- Bitcoin’s hashprice has fallen to a 5-year low at $38.2 PH/s as price, fees, and network difficulty weigh on miner revenue.
- BTC sits near $91K — down 30% from the October peak — while difficulty and hashrate remain near records.
- Mining stocks continue to slide, with the WGMI ETF down 43% from highs as the sector struggles through a harsh profitability cycle.
Bitcoin’s hashprice has collapsed to its lowest point in five years, now sitting at just $38.2 per PH/s, according to new data from Luxor. Hashprice represents how much revenue a miner can expect per unit of hashrate, and with the current market setup, miners are earning less than at any point since 2020. With BTC down sharply from its highs and network difficulty still sitting near records, the pressure across the mining sector is reaching a breaking point.

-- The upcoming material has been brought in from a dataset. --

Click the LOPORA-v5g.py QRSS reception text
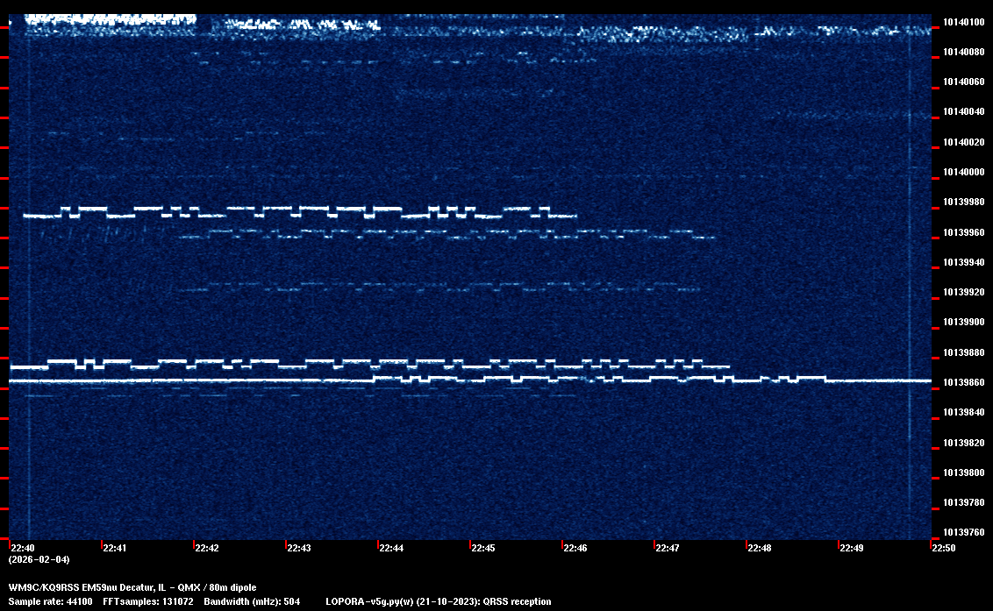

Why Hashprice Is Crashing So Fast
Hashprice is shaped by four variables: BTC’s market price, mining difficulty, the block subsidy, and transaction fees. Three of those four are currently pushing downward. Bitcoin is trading near $91,000, roughly 30% below its $126,000 October peak. Network difficulty, meanwhile, remains near an all-time high of 152t, showing miners are competing harder than ever for fewer rewards. Even worse, transaction fees are extremely low — high-priority confirmations cost around 25 cents — eliminating what is usually a key revenue boost during volatile markets.
At the same time, Bitcoin’s hashrate remains elevated at 1.1 ZH/s, which continues to thin profit margins across the sector. More machines are fighting for the same reward, and with price weakness, that instantly translates into falling hashprice.
Mining Stocks Continue Their Deep Slide
The pain isn’t limited to on-chain metrics. Public mining stocks have been collapsing for weeks as investor confidence pulls back. Many companies had already shifted toward AI infrastructure as an alternative revenue stream, but the market correction has still dragged valuations lower. The CoinShares WGMI mining ETF is down 43% from its peak, trading just under $41, signaling just how aggressively the sector has repriced.

What This Means for Miners Going Forward
And here is the key takeaway: the industry is entering one of the harshest post-halving environments in years. Unless BTC recovers above key psychological levels, miners will continue operating on razor-thin margins, forcing less efficient players offline. Historically, periods like this precede major hash-rate resets or consolidation waves — but they also tend to create strong setups for long-term recoveries once price stabilizes.